Over $\mathbf Z$, the classical Eisenstein's criterion directly applies and shows that $X^n - p$ is an irreducible element of $\mathbf Z[X]$. The question was “what happens over $\mathbf Z[i]$?”

We know that in this new ring, a prime number $p$ has one of three different fates:

  • if $p \equiv -1\ (\mathrm{mod}\, 4)$, $p$ still is an irreducible element of $\mathbf Z[i]$, or equivalently $(p) \subset \mathbf Z[i]$ still is prime. (Unless I'm mistaken, number theorists say that $p$ is inert). Eisenstein's criterion still applies and the polynomial is irreducible over $\mathbf Z[i]$.

  • if $p \equiv 1\ (\mathrm{mod}\, 4)$, $p$ can be written as a sum of two squares: $p = n^2 + m^2$ and is therefore reducible on $\mathbf Z[i]$: $p = (n+im)(n-im)$. These two factors aren't associated (the units in $\mathbf Z[i]$ being $\pm 1$ and $\pm i$) so $(p)$ splits: $(p) = (n+im)(n-im)$ is the product of two different prime ideals.
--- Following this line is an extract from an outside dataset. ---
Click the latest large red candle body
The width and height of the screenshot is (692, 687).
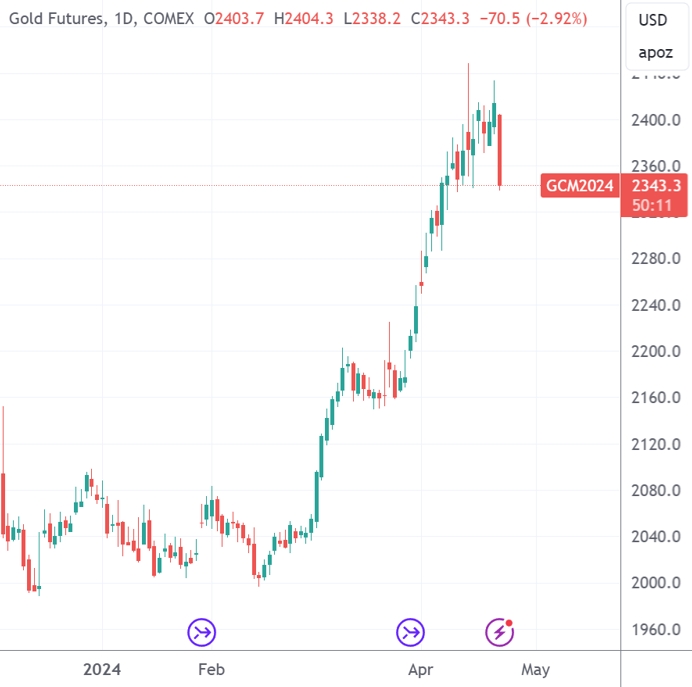coord(500,150)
One can still use Eisenstein's criterion with either of these prime ideals, and $X^n - p$ is irreducible over $\mathbf Z[i]$.
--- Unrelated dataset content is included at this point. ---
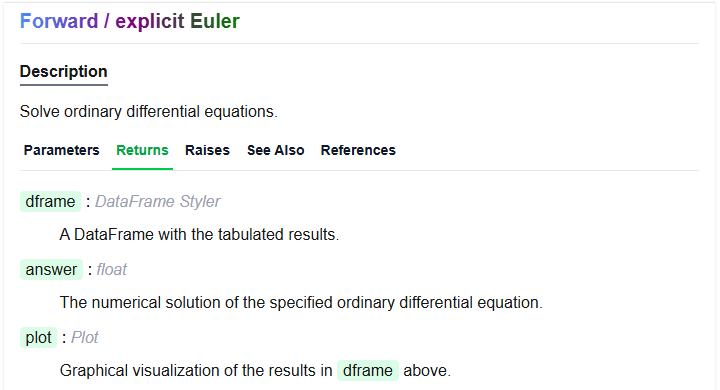Click the DataFrame Styler type label
The width and height of the screenshot is (720, 390).
[158, 202]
  • if $p = 2$, the oddest of all primes, one still has a factorisation $p = (1+i)(1-i)$ but this time, $1+i$ and $1-i$ are associated. In NT slang, $(2)$ is ramified: $(2) = (1+i)(1-i) = (1+i)^2$ and one cannot directly use Eisenstein's criterion.

So here's my question: how do we prove (or disprove) the irreducibility of $X^n - 2$ over $\mathbf Z[i]$?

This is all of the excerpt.